Zustand is a great lightweight store library. The main differences:

// Zustand
const useStore = create((set) => ({
  count: 0,
  name: '',
  increment: () => set((s) => ({ count: s.count + 1 })),
  setName: (name) => set({ name }),
}));

function Counter() {
  const count = useStore((s) => s.count);
  const increment = useStore((s) => s.increment);
  return <button onClick={increment}>{count}</button>;
}
// Expressive
class Counter extends State {
  count = 0;
  name = '';
  increment() { this.count++; }
}

function CounterView() {
  const { count, increment } = Counter.use();
  return <button onClick={increment}>{count}</button>;
}
  • Destructuring is the selector - no need for per-access selector functions or shallow comparisons.
  • Classes are the organizational unit - no factory functions, no spread-based updates.
  • Instances are scoped - a class can back a global store, a per-component instance, or a provider tree. One API.
  • Lifecycle is built in - new() and automatic destruction replace manual subscribe/teardown.



vs Redux (and RTK)

const counterSlice = createSlice({
  name: 'counter',
  initialState: { count: 0 },
  reducers: {
    increment: (state) => { state.count++; },
  },
});

const count = useSelector((state) => state.counter.count);
const dispatch = useDispatch();
dispatch(counterSlice.actions.increment());

Redux (even with RTK) introduces actions, reducers, selectors, and a dispatch indirection. Expressive collapses all of these into methods:

class Counter extends State {
  count = 0;
  increment() { this.count++; }
}
Redux / RTKExpressive State
Updatesdispatch(action)Direct assignment
SubscriptionuseSelectorDestructure
OrganizationSlices + storeClasses
TypesInferred from factory shapeDeclared on class
AsyncMiddleware (thunks, sagas)Regular async methods
CompositionStore mergingClass inheritance
DevToolsTime-travel debuggerStandard browser debug

Redux's time-travel devtools are real value - if you rely on them, factor that into your choice.




vs MobX

MobX is the closest relative to Expressive. Both use observable classes with automatic dependency tracking. The differences are mostly about ergonomics and integration:

// MobX
import { makeAutoObservable } from 'mobx';
import { observer } from 'mobx-react-lite';

class Counter {
  count = 0;
  constructor() { makeAutoObservable(this); }
  increment() { this.count++; }
}

const counter = new Counter();

const CounterView = observer(() => (
  <button onClick={() => counter.increment()}>{counter.count}</button>
));
// Expressive
class Counter extends State {
  count = 0;
  increment() { this.count++; }
}

function CounterView() {
  const { count, increment } = Counter.use();
  return <button onClick={increment}>{count}</button>;
}
  • No observer() wrapper - miss one in MobX and you get stale renders.

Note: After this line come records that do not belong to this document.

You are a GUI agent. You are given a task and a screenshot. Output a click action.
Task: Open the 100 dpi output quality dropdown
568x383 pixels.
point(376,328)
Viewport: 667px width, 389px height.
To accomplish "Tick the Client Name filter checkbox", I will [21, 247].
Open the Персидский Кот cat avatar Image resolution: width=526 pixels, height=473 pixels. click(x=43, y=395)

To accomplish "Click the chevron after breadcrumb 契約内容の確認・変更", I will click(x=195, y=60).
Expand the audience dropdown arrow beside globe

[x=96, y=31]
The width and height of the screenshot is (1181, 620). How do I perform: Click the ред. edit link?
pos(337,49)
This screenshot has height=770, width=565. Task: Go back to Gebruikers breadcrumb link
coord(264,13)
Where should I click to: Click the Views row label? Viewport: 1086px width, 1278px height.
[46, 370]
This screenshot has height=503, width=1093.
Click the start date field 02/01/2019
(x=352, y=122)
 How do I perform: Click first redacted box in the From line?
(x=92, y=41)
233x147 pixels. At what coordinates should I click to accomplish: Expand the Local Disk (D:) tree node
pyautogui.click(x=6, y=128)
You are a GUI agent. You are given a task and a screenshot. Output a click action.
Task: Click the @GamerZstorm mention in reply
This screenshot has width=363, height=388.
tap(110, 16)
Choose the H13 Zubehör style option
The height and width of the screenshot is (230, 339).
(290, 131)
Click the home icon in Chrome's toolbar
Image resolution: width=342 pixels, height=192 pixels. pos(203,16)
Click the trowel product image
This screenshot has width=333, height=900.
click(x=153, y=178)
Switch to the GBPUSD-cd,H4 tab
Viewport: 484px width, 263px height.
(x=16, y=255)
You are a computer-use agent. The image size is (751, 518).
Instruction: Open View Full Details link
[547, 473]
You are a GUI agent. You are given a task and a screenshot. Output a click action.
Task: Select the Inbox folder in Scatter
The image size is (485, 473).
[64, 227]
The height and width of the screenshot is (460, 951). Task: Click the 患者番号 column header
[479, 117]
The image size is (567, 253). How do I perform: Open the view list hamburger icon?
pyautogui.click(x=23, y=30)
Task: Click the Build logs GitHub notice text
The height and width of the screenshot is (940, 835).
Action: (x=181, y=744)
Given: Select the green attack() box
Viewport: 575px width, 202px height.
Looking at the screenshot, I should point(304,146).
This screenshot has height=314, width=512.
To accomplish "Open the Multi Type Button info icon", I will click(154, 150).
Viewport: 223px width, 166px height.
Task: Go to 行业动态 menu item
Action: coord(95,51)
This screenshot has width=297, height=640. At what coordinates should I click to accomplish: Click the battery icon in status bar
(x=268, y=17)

Expressive tracks through use()/get().
  • No makeAutoObservable - extending State is enough.
  • Methods are auto-bound without special configuration.
  • Lifecycle is built in - new() and destruction semantics.
  • Context is built in - Provider, State.get(), get instruction.
  • Suspense is built in - async set() works with React Suspense out of the box.

If you like MobX, you'll feel at home. Expressive is more opinionated: lifecycle, context, and framework integration are part of the library rather than pieces you wire together.

MobXExpressive State
SetupmakeAutoObservable(this)Extend State
Componentsobserver(...) wrapperState.use() / State.get()
BindingManual / configuredAuto-bound
LifecycleDIYBuilt-in new()
ContextExternal libraryBuilt-in Provider + get
SuspenseNot includedBuilt-in async set()

When not to use Expressive

  • Your team has a strict "functional only" code style.
  • Your app is mostly server-rendered with minimal client state.
  • You already have a state solution that works and causes no pain.
  • You rely heavily on Redux devtools' time-travel debugging.

Expressive is a tool for specific kinds of complexity. If you don't have that complexity, you don't need it.